Hâlbuki iyi niyetli bazı Batılı aydınlar (Alexis Carrel, Arnold Toynbee gibi) bile kendi uygarlıklarının gidişatını beğenmiyor, insanı daha da çıkmaza sürüklediğini itiraf ediyorlar. İnsan belki maddi olarak kalkındı ama manevî dinamiklerini kaybetti. Aslında maddi anlamda da insanların ekseriyeti fakir yaşamakta gerçek manada zenginliği mutlu bir azınlık tatmaktadır. Onların şaşalı hayatları diğerleri için özendirilmekte, gerçek mutluluğun parada ve şöhrette olduğu ekranlardan fısıldanmaktadır.
Batı’nın gerçek yüzünü görmek isteyenler toplum yapısını, ahlakî değerleri nasıl yok ettiğine baksın. Bozulan kadın-erkek münasebetlerine, gayrı meşru ilişkilerin artışına, evliliklerden çok boşanmaların olmasına, neslin her geçen gün bozulmasına baksın. Gökdelen gibi binalarda yaşayan ancak birbirinden habersiz olan, öldüğü günler sonra anlaşılan ilgisiz komşuluklara baksın. AVM’de çılgınca alışveriş yapan, kapitalist tüketim çarkında öğütüldüğünün farkında olmayan yığınların israf ve aşırılıklarına baksın. İnsana verdiği değeri görmek isteyenler kan revan olmuş Ortadoğu ve diğer İslam coğrafyasına, ABD’de insan yerine konmayan zencilere, dünyanın bir bölgesi obezite (aşırı şişmanlık) ile mücadele ederken diğer yanda açlıktan kemikleri sayılan ve binlercesi ölen Afrikalı çocuklara baksın. Baksın da insanlığından utansın. Baksın da Batı’nın gerçek yüzünün nesli tükenmekte olan balinayı kurtaran değil, tüm insanlığı hatta tabiatı felakete sürükleyen yüzü olduğunu anlasın.
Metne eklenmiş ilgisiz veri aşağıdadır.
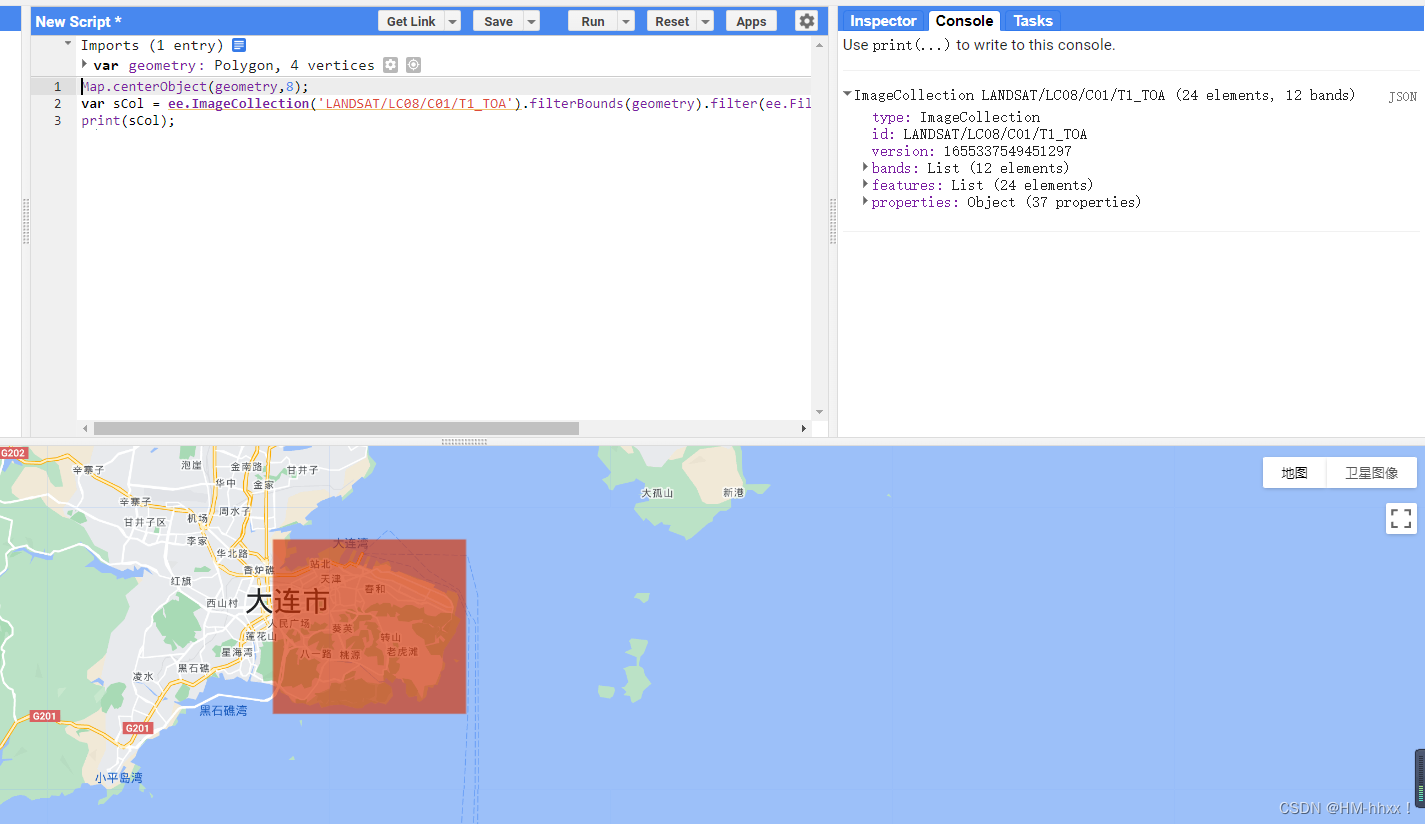
Task: Click the convert imports to script icon
Action: [238, 44]
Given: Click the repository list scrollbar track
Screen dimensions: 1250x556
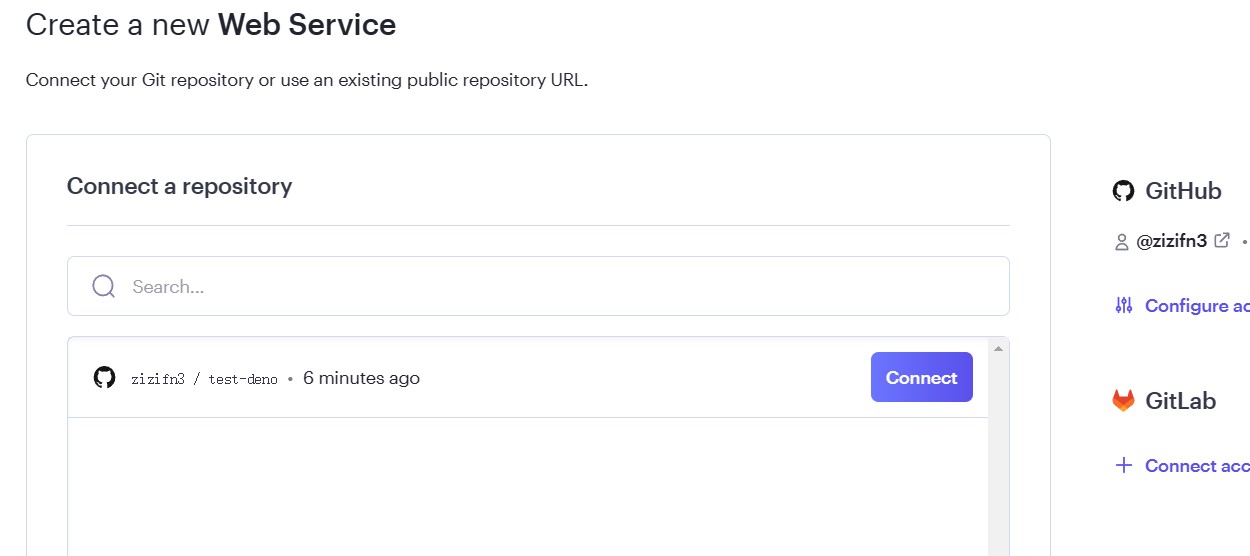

Saymakla bitiremeyiz ama Batı’nın teknolojisini bir tarafa bırakırsak insanlığa kazandırdıkları(!) özetle bunlardır. Batı’nın getirdiği medeniyet değil insana dayatmaya çalıştığı modernizmdir. Bir insanın kılık-kıyafetini değiştirip, son teknolojik aletleri kullandırarak kısa zamanda modern yapabilirsiniz ama kısa vadede asla medeni yapamazsınız. Zannedildiği gibi medeniyet yol, köprü, gökdelen yapmak değildir. Uzaya mekik fırlatmakla da atom bombasını ve diğer teknolojik silahları üretmekle de medeni olunmaz. Tüm bunları yapıyor ancak insanlığın zararına kullanıyorsanız, haksızlık yapıp zulmediyorsanız medeni sayılmazsınız. 20. yüzyılda belki silah sanayinde modernleşme başarıldı ama insanlık ve erdemler açısından sınıfta kalındı. Çünkü elde edilen teknolojiyle 2. Dünya Savaşı’nda Hiroşima ve Nagazaki’ye olanlar hâlâ hafızalardan silinmedi. Ortadoğu’da katledilen milyonlarca Müslüman unutulmadı. Maddi alanda kalkınınca manevi alanlarda ve hayatın tüm alanlarında prensip belirleme yetkisi verilmesi insanlık adına en büyük kayıptır. Üstat Seyyid Kutub’un dediği gibi: “İnsanın madde ilminde ilerlemesi, maddi alanda harikalar meydana getirmesi ve bu alanda sağlam prensiplere sahip olması; onun insan konusunda da ilerlemesini, sağlam prensiplere ve isabetli görüşlere sahip olmasını gerektirmez. Çünkü bu alan diğerinden farklıdır…”3
Bu durumda ne yapılmalıdır? Başta da söylediğimiz gibi insanın hataya düştüğü en temel nokta yaratılış gayesini ve dolayısıyla kulluğunu unutmasıdır. Diğer tüm hatalar bu hatanın zincirleme kazasıdır. İnsan, kul olduğunu bilecek, kendi vazifesine odaklanacak, aklıyla hem hayatını kolaylaştırıcı buluşlar elde edecek hem de Rabbinin kendisine gönderdiği vahyi anlamaya ve hayatını ona göre programlamaya çalışacaktır. Elinde kurtuluş reçetesi (İslam) vardır. Geçmişte bu reçeteyle birçok toplum şifa buldu, bugünün insanı da bulabilir. Yeter ki buna inansın ve başarmak için çabalasın.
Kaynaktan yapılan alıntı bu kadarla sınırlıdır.